[About this exercise]
Return each line exactly, from the one that has "The width and" through the end of the entries, both ends included. Pictures do not belong.

____________________

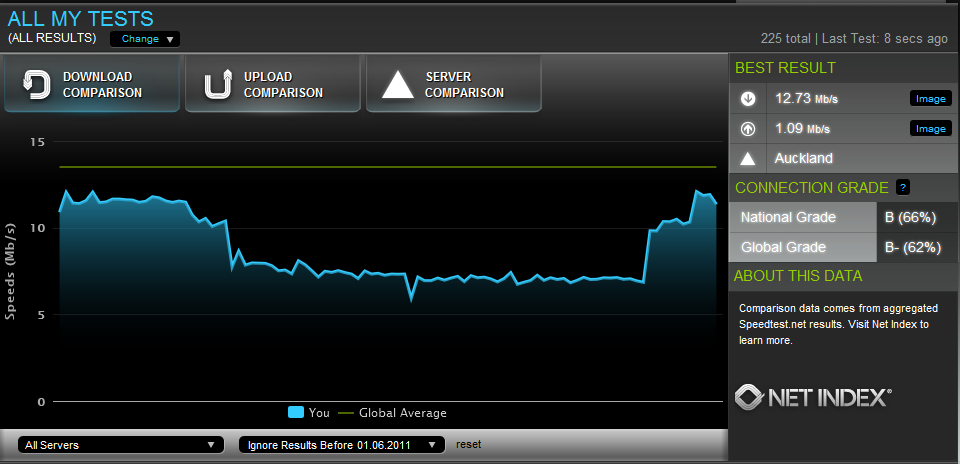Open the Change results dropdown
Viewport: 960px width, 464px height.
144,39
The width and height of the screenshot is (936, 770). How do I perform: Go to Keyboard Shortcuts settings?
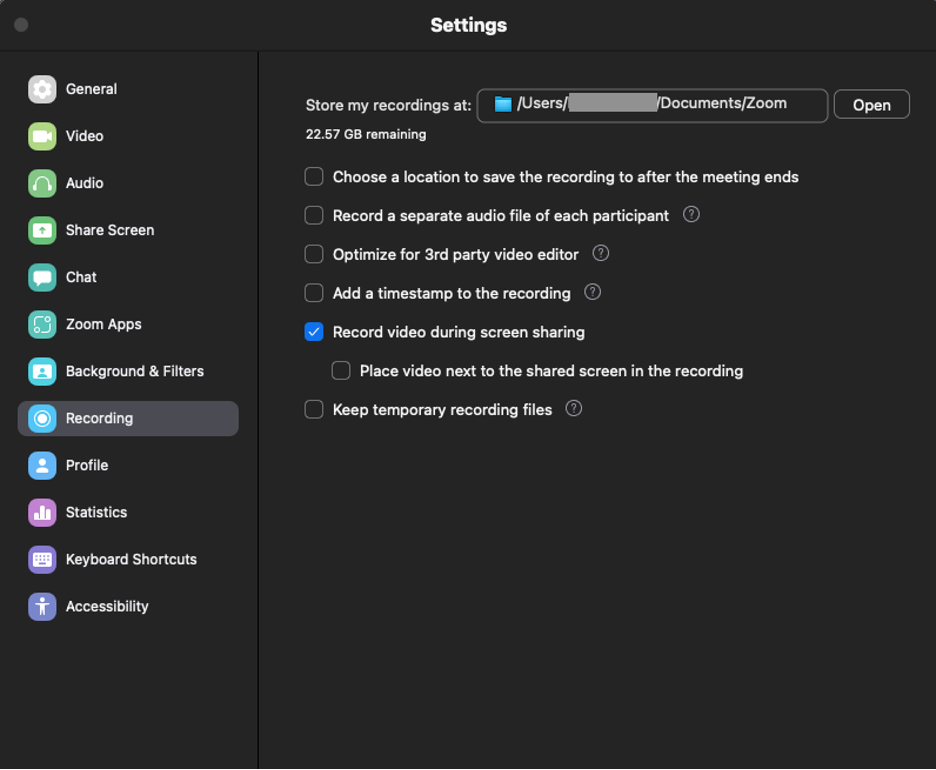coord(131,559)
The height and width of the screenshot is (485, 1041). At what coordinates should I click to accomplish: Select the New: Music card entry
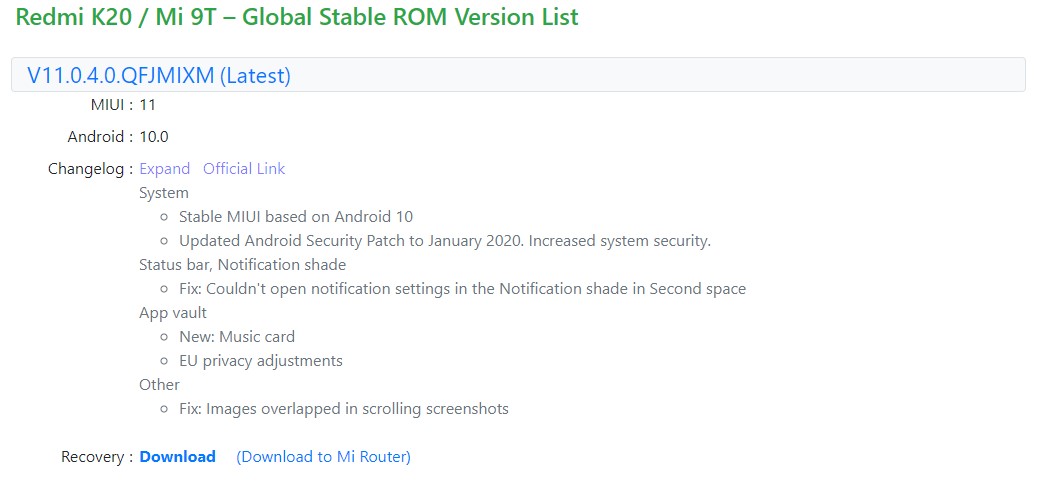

____________________

[Reply]
The width and height of the screenshot is (936, 770). How do I perform: Go to Keyboard Shortcuts settings?
coord(131,559)
The height and width of the screenshot is (485, 1041). At what coordinates should I click to accomplish: Select the New: Music card entry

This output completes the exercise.